I read them, Bob, but you keep extrapolating what Rand was discussing with respect to abortion to some wide-ranged opinion.
Actually,
you're extrapolating that Rand's
unqualified statement:
When the Supreme Court handed down its now-infamous Roe v. Wade decision, it did so based on a new, previously undefined "right of privacy" which it "discovered" in so-called "emanations" of "penumbrae" of the Constitution.
really only applies to abortions. So if Rand were discussing a right to privacy in the case of, say, NSA spying, you think he wouldn't be bothered by the court "discovering it", in "emanations", or "penumbras"? You'd think he'd say something like "it's great that the court discovered a right to privacy in the emanations and penumbras of the Constitution"?
Sorry, I don't buy it. He would leave out the references to emanations and penumbras, because that's become derogatory. It sounds to me as if he's dissing the right to privacy itself and the process the court used to establish it.

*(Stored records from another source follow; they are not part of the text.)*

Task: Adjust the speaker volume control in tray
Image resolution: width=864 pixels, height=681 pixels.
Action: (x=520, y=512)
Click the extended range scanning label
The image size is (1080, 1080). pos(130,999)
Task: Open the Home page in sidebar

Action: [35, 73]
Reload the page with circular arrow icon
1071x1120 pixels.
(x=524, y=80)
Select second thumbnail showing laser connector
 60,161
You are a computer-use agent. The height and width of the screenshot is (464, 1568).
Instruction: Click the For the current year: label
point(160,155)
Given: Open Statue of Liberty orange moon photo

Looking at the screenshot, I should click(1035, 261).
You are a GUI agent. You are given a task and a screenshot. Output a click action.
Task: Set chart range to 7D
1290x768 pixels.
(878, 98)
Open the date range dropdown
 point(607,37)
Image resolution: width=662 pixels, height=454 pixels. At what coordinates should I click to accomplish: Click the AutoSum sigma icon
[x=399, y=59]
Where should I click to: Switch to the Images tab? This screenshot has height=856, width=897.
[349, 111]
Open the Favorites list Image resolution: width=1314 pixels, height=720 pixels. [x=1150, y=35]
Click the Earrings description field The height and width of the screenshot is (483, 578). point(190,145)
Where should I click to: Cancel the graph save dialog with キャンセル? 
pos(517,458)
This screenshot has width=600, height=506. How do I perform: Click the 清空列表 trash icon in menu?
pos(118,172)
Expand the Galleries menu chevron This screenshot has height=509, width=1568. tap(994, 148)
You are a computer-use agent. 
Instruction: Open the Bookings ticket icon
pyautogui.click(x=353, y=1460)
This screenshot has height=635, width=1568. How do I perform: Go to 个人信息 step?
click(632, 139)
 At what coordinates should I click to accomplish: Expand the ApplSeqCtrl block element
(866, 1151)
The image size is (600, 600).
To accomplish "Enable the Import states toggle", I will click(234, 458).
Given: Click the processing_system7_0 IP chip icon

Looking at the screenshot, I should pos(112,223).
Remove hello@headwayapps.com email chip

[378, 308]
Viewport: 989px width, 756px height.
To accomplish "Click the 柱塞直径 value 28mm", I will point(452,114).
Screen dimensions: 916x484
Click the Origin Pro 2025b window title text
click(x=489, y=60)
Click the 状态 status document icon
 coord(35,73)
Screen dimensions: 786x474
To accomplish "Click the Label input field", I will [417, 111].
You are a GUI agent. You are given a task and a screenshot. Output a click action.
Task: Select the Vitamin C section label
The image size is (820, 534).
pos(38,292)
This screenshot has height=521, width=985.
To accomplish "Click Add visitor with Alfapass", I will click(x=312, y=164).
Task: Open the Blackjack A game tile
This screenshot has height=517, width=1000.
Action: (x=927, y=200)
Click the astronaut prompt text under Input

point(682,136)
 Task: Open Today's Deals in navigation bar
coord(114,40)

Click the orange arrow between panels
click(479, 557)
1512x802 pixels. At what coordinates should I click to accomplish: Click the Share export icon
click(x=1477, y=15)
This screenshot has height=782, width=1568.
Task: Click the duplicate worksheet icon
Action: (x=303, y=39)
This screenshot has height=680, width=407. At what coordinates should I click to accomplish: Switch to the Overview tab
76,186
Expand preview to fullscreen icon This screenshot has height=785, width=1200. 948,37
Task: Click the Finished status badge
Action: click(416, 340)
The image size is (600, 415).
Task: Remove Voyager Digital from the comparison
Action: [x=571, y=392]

If his only problem were the application of privacy to abortion, he would have said something like "The Supreme Court took the right to privacy, which had first been established in
Griswold, and misapplied it to abortion."
You can't remove someone else's liberty under the guise of "privacy". Yet, you seem to have bought the propaganda and keep stating it over and over again. It's kinda weird.
Whose propaganda is that? You do realize, I hope, that neither pro-choicers nor Roe v Wade believe they're removing someone else's liberty (or right to life). The only people I know of who think that the right to privacy is superseding the right to life, are the pro-lifers. That's because the pro-choicers don't think the right to life
exists yet, while pro-lifers think it does.
And I'm pretty sure I'm haven't "bought" the pro-life propaganda.